Enclosure, Moylough, Co. Galway
Co. Galway |
Enclosures
At the western edge of Moylough village in County Galway, a medieval enclosure survives in the grassland in a state so fragmentary that most visitors would walk straight past it.
What remains is a subrectangular earthwork, roughly 30.5 metres along its north-east to south-west axis and 15 metres across, defined by a scarp, an intervening fosse (a defensive ditch), and an outer bank. The north-west and north-east sides retain the clearest traces of this arrangement, but along the south-west the earthwork has vanished entirely from the surface, and only the inner scarp survives along the south-east. It is the kind of site that rewards patience and a low sun angle rather than a casual glance.
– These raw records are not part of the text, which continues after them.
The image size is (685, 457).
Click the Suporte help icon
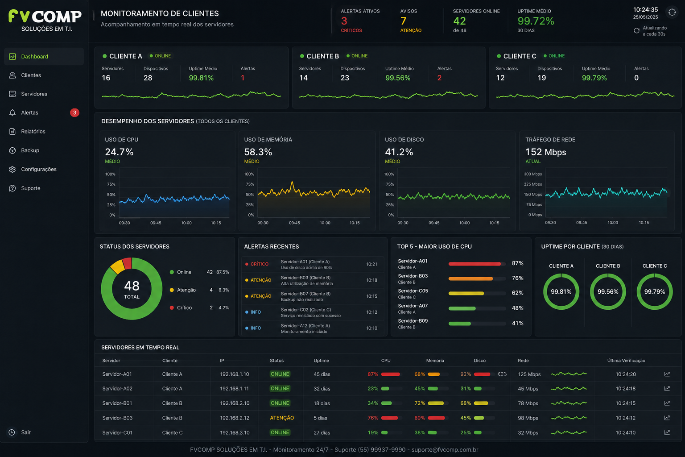coord(12,188)
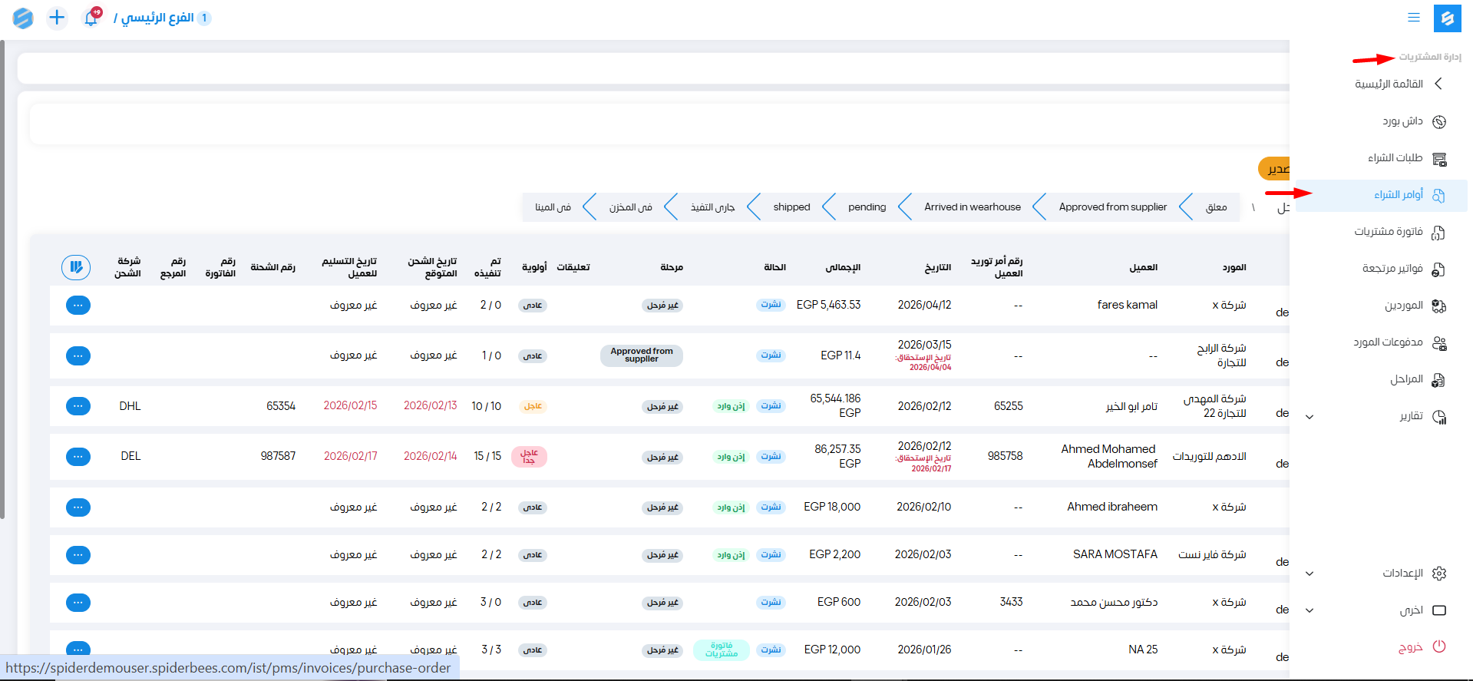Click the column settings icon in table header

[x=76, y=267]
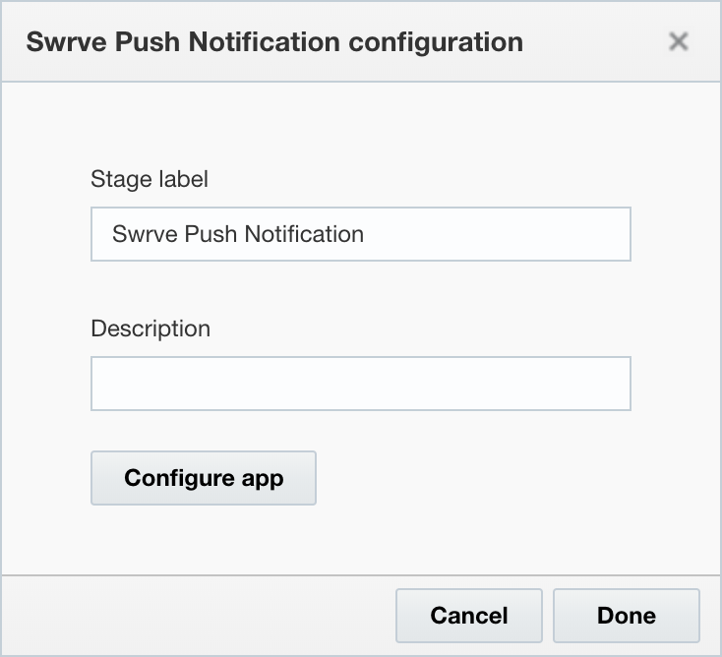
Task: Close the Swrve configuration dialog with X
Action: (679, 41)
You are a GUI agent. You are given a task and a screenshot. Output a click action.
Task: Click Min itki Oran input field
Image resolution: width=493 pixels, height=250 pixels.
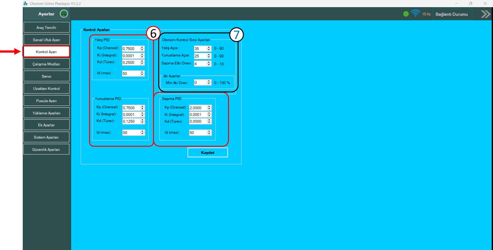(x=200, y=83)
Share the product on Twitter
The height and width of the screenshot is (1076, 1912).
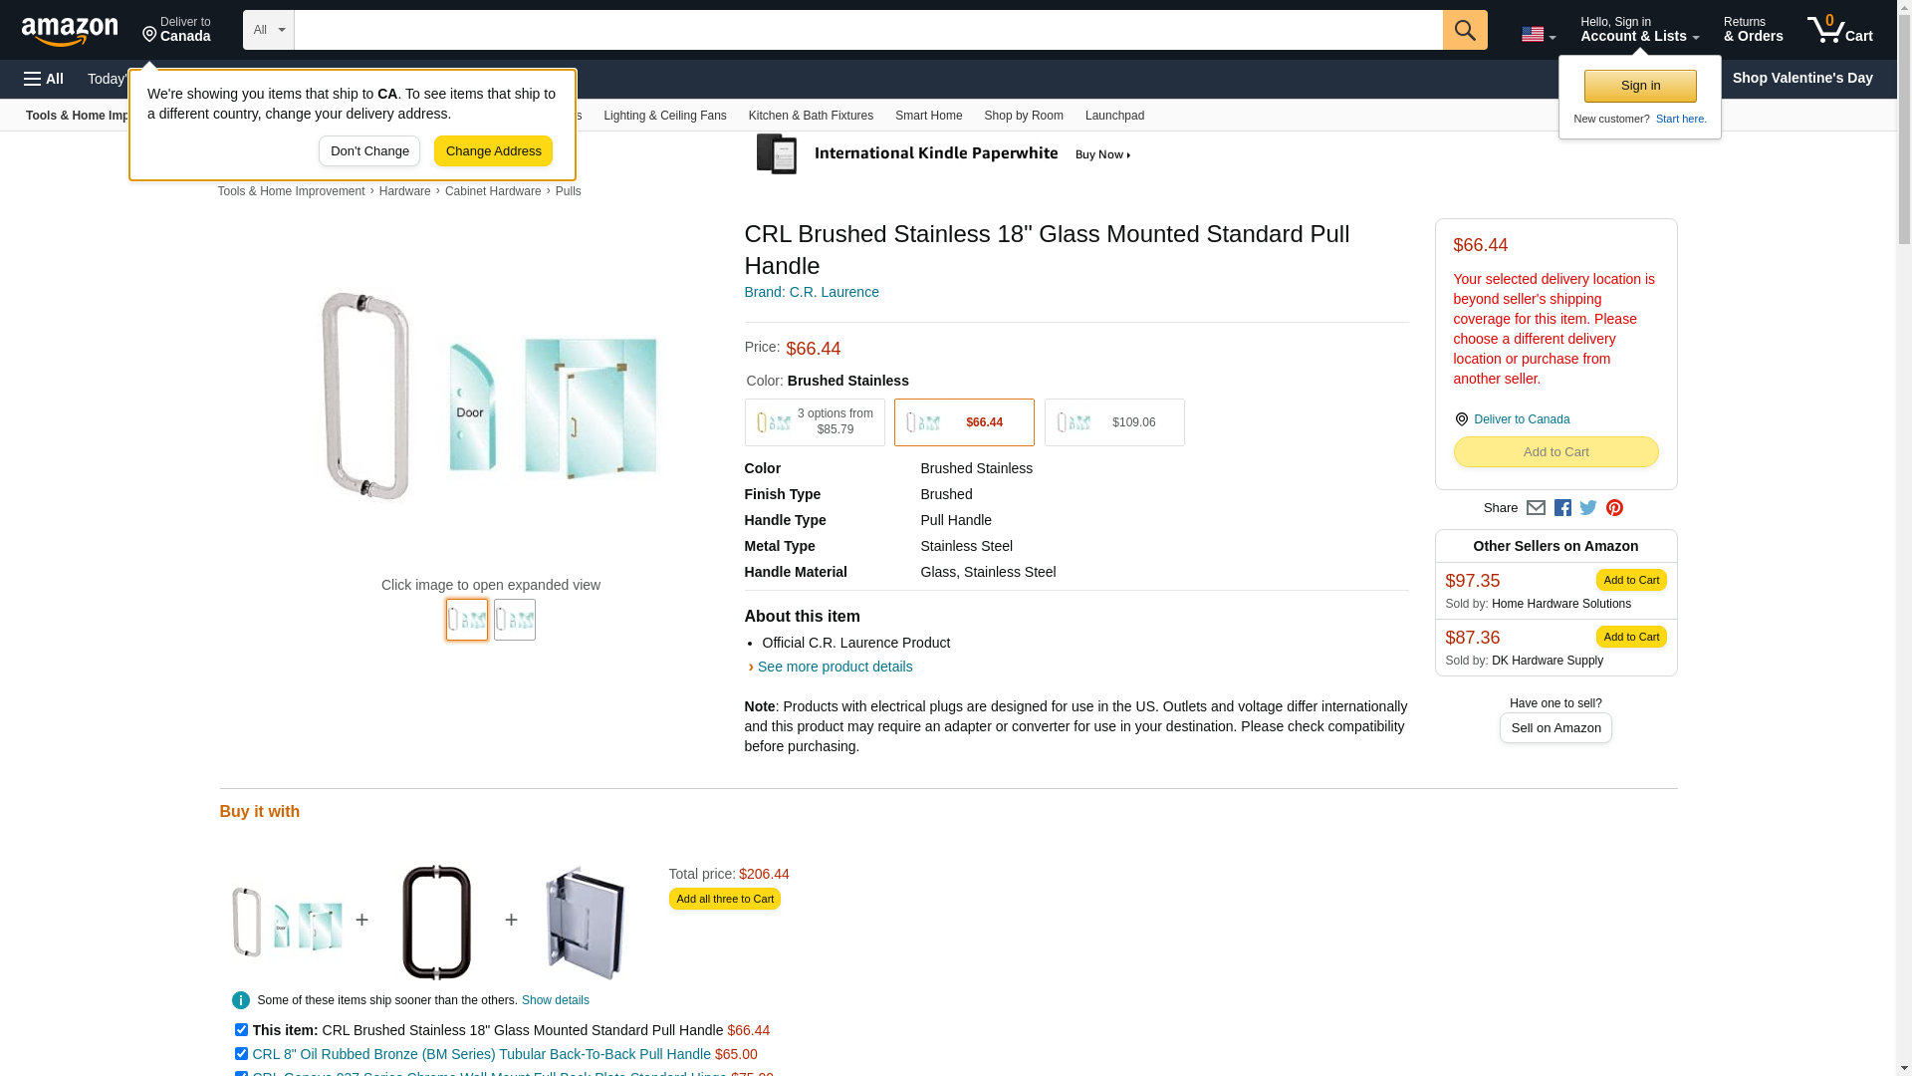pos(1588,508)
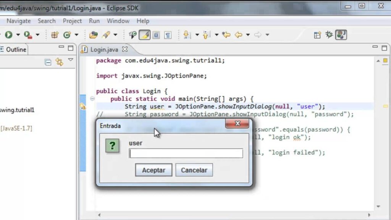Collapse the main method fold marker

[x=92, y=99]
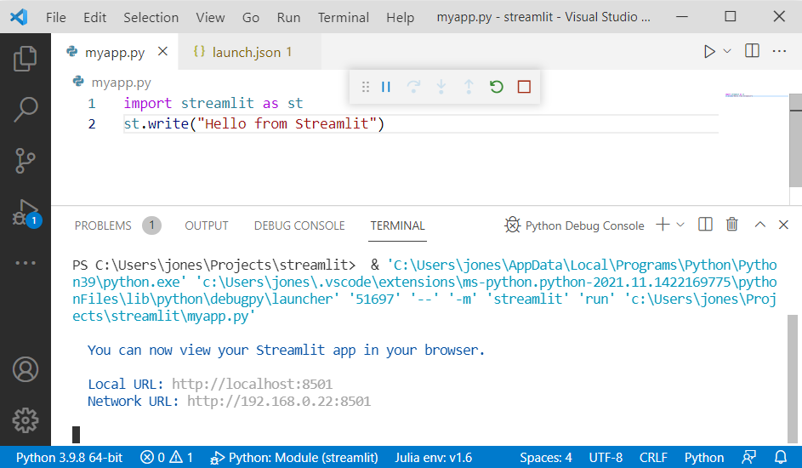Expand additional views ellipsis in activity bar
The width and height of the screenshot is (802, 468).
[x=25, y=263]
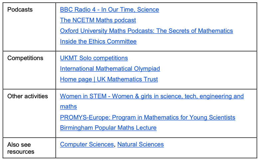Open The NCETM Maths podcast link
The height and width of the screenshot is (162, 260).
[98, 20]
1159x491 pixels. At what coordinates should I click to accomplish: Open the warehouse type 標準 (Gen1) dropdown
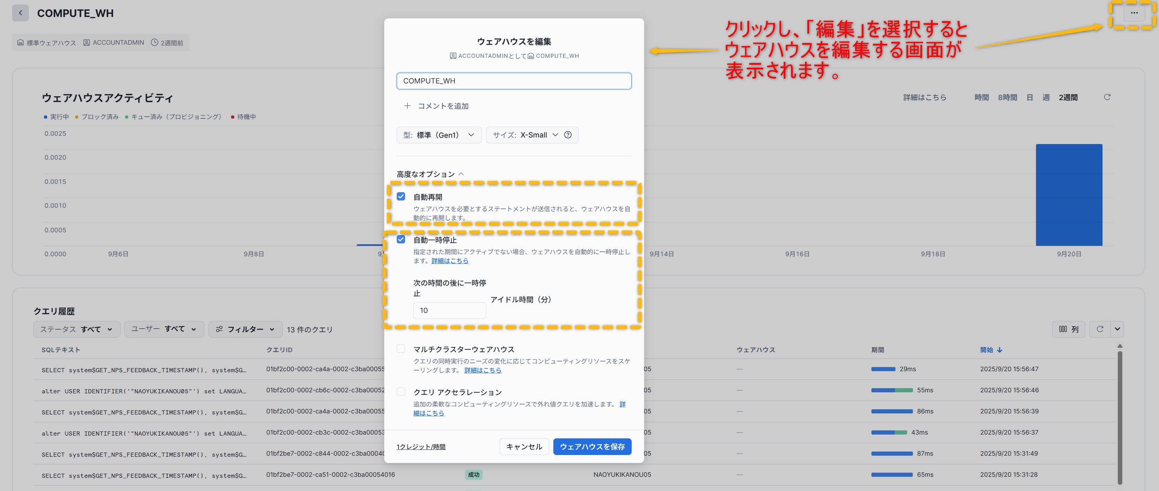pyautogui.click(x=439, y=135)
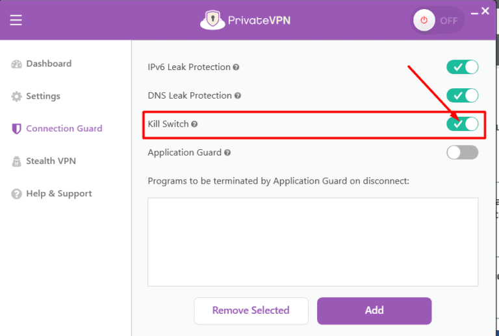
Task: Click inside the programs list box
Action: [313, 242]
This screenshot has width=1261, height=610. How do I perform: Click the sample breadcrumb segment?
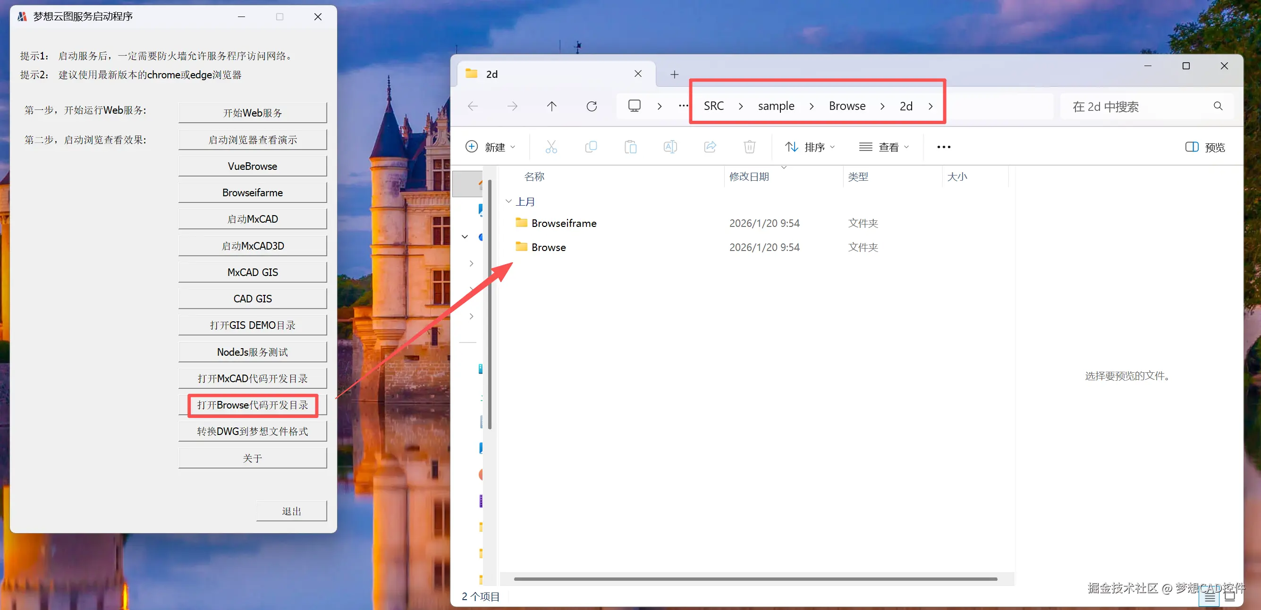click(776, 106)
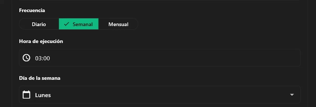Click the Frecuencia label
Image resolution: width=316 pixels, height=107 pixels.
coord(32,10)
At the centre of this enclosure sit the remains of Moylough Castle, and the relationship between the two structures is the quietly interesting part. Claffey, writing in 1983, proposed that the castle and the surrounding earthwork are broadly contemporary, suggesting the earthen boundary was laid out as part of the same medieval planning that produced the castle rather than being an older feature later absorbed or reused. Some 30 metres to the north and east, a further series of rectangular earthworks enclosed by earthen banks complicates the picture agreeably; these are considered probably associated with the main enclosure, hinting that what survives today is only a remnant of a once more extensive arrangement of banks, ditches, and defined spaces across this corner of the undulating north Galway landscape.